その沈黙に付き合ってしばらく大人しくしていると、マホとロイドが小型の手押しワゴンにティーポットを人数分のカップを乗せてリビングに戻って来た。
「2人共、待たせてすまなかったね。準備に少しだけ手間取ってしまったよ。」
「えへへ!聞いて下さいよおじさん!ロイドさんの家のキッチンって凄いんですよ!とっても広々としていて機能も調理道具も充実していて快適でした!」
「へぇーそりゃ面白そうだな。料理本も買った事だし、今度ここのキッチンを借りて凝った飯でも作ってみるか。」
「おぉ、それは楽しみだね。九条さん、今度と言わず今晩でも構わないよ?」
「……いや、今日は体力的な問題があるからまた後日だな。」
「それは残念だ。さてと、それでは飲み物も用意した事だし聞かせてもらおうかな。ソフィ、どうして住む所も決まってないのに屋敷を手放してしまったんだい?」
ロイドの問い掛けに対してゆっくりと視線をこっちに動かしたソフィは、目の前に置かれたティーカップを手に取ると一口だけ中に入っていた紅茶を喉に流し込んだ。
「……特に理由はない。王者の座を失ったから手続きを済ませただけ。あの屋敷には思い入れもないから。」
「ふむ、つまりソフィにとって屋敷とは寝泊まりする為だけの場所と言う事か。」
「うん。だから目を覚ましてすぐに屋敷を手放した。私物もあまり無かったから。」
「な、なるほど……それは流石と言うか何と言うか……」
あまりにも淡々とした説明に思わず苦笑いを浮かべていると、俺の隣に座っていたマホが小さく手を上げ始めた。
「あ、あのー……目を覚ましてすぐ手放す手続きをしたって言ってましたけど、その次に生活する場所は決めていなかったんですか?」
「最初は宿屋で生活しようと思った。でも、お金が無かった。」
「は?金がないって……王者って定期的に金が貰えるんじゃなかったっけか?それにイベントでも賞金とかが貰えるんじゃ……」
「うん、だから銀行には入っている。でも、今は持ってない事を忘れていた。」
「……それは、計画性が無いにも程が無いか……?」
「ソフィさん、それなら今から銀行に行ってお金を下ろして来れば良いのでは?」
「……私もそう思ったけど、今日はお休みだった。」
「あぁ、そ銀行は数日に一度定休日があるんだったね。不運にも今日がそうだったという事か。」
「うん、だからここに来た。他に頼れる人が思いつかなかったから。」
「ふふっ、そう言われると悪い気はしないね。分かったよ、ソフィ。今日は私の家に泊まると良い。ただ1つだけ問題があってだね……」
「問題?何かあるんですか?」
「ある、と言うか無いと言うか。この家は私が暮らす為だけに造られた家なんだよ。だから寝室と呼べる私の自室しか無くてね。」
「は?こんな広いのに客間もないのか?1つも?」
「うん、一応は広めの客間があるんだが1人で使うには広すぎてね。2階は私の衣装部屋になっていてそもそも寝泊まりする場所としては使えないんだ。」
「マジかよ……」
つまりは本当に1人暮らし専用に造られた家って事じゃねぇかよ……ロイドの奴、そんな快適な家がすぐ近くにあるって言うのに何でウチで寝泊まりしてるんだ……?
「……それじゃあ、ロイドは何処で寝るの?」
「ふふっ、私は九条さんやマホと同じ家で暮らしているからね。ほら、この家の隣にもう一軒あっただろう?私はそこで生活をしているから、寝る場所の心配はしなくて大丈夫だよ。あぁ、どうせだったらしばらくの間はここで暮らしても構わないよ。」
「……良いの?」
「勿論、私とソフィの仲じゃないか。
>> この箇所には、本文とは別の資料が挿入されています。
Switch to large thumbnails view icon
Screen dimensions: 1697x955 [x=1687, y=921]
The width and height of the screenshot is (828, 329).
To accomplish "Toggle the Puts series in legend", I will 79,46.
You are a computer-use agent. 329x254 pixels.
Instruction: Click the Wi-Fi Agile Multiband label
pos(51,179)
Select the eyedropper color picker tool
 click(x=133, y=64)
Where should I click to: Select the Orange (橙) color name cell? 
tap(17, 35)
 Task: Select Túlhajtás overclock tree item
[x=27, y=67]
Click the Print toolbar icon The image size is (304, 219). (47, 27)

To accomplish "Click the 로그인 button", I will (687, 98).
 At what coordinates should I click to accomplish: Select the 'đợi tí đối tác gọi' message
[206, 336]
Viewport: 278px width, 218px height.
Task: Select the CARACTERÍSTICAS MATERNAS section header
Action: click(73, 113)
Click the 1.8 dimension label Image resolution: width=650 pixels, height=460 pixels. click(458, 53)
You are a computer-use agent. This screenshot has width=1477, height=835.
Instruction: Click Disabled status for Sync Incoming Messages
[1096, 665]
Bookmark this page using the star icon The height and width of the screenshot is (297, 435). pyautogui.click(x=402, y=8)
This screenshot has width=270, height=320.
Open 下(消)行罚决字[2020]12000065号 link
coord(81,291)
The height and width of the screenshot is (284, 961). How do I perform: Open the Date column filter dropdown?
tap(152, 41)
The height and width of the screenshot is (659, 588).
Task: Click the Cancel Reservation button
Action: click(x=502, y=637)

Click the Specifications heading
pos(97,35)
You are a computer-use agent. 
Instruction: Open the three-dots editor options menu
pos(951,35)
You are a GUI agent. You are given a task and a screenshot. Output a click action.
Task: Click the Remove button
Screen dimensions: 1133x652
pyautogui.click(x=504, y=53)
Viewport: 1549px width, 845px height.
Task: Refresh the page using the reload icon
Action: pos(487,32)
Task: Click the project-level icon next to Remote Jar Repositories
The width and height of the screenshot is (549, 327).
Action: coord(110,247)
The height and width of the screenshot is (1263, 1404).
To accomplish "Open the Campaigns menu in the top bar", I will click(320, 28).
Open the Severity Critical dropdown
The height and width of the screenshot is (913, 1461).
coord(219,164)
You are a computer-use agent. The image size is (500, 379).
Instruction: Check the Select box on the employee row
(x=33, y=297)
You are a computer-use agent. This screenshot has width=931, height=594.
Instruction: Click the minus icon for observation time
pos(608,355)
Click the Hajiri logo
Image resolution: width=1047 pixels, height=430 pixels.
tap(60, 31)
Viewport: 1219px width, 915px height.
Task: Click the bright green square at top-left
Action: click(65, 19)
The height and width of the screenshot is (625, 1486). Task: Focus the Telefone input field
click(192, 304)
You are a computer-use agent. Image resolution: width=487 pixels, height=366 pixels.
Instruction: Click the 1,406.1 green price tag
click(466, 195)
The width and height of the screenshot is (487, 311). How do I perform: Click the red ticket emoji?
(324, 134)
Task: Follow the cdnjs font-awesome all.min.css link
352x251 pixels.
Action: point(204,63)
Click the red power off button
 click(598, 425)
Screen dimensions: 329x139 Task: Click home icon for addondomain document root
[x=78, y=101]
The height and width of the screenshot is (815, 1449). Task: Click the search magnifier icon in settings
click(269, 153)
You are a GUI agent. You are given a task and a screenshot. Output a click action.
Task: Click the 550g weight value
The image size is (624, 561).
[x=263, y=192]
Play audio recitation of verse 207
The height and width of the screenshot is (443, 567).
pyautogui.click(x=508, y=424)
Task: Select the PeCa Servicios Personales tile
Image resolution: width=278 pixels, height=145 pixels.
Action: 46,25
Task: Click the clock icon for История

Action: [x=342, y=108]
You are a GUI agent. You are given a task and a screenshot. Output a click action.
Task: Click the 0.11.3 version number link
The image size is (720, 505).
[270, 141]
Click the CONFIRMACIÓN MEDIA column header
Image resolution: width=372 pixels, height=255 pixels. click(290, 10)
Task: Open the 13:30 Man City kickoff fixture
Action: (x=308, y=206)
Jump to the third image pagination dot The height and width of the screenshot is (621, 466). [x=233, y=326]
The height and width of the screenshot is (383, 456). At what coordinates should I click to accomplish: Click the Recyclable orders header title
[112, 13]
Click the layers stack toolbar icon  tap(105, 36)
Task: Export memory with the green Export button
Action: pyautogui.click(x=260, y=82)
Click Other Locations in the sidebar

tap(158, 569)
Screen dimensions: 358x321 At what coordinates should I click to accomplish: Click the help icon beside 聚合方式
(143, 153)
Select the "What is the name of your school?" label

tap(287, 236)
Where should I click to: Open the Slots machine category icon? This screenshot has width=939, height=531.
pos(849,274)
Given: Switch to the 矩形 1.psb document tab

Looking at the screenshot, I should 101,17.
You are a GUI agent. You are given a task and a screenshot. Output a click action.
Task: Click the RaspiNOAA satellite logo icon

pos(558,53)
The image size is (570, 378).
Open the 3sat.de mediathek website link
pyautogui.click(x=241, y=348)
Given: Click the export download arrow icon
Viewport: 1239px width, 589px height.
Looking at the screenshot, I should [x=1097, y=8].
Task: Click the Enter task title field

遠慮せずこの家を使うと良いよ。それに食事も心配しなくても大丈夫。隣にある家に来ればご馳走してあげるから。ね?」
「……まぁ、人数が増えた所で掛かる手間はそんなに変わらないだろうからな。」
「えへへ!そう言う事ですので、何時でも来て下さい!」
「……分かった。」
何かを考える様な仕草をしているソフィが返事をしたその直後、ソファーから立ち上がったロイドは短いため息を零した。
「さてと、話も纏まった事だし私はお風呂を沸かしてくるよ。2人は一度家に戻っては着替えを持ってきたらどうだい。」
「はい!あっ、私はそのついでに夕食の下準備をしてきます!」
「あぁ、それなら俺も手伝うよ。それぐらいなら体力も使わないだろうからな。」
「えぇ、それじゃあお願います!」
「……ちょっと待って。」
リビングを後にしようと俺達もソファーから腰を上げたその時、静かに顔を上げたソフィが俺達に向かって声を掛けて来た。
「ん?どうしたんだソフィ。」
「……もう1つだけ、お願いしたい事がある。」
「お願いしたい事……?何だよ、一体。」
「……私も、貴方達のギルドに参加させてほしい。」
「……は?」
ソフィからされた突然の申し出に一瞬だけ頭の中が真っ白になっていると、マホやロイドも俺と同様に固まってしまっていて……
「……ソフィ、それは本気で言っているのかい?」
「本気。皆の事はまだよく知らない。でも、私は貴方達と一緒に冒険してみたいって思った。」
「…………」
「無理なら諦める。でも、もし受け入れてくれるなら…………お願い、します。」
少しだけ声を震わせながらゆっくりと頭を下げたソフィの姿を見た俺達は、黙って互いに視線を交わすと……
「ふふっ、私は構わないよ。ソフィが仲間になってくれるなんてこんなに心強い事は無いからね。それに一緒に過ごすと楽しそうだ。」
「えへへ、どうしますかギルドリーダー?私としても反対意見はありません!むしろ歓迎したい気持ちでいっぱいです!」
「……やれやれ、そんな風に言われて俺だけ反対したら悪者になっちまうだろ。」
「っ!それじゃあ!」
「あぁ……歓迎するよソフィ。ようこそ、ギルド・ナインティアへ。」
そう言いながらソフィの方へ手を差し伸べると、彼女はゆっくりと顔を上げて俺の手をギュッと握り締めてくるのだった。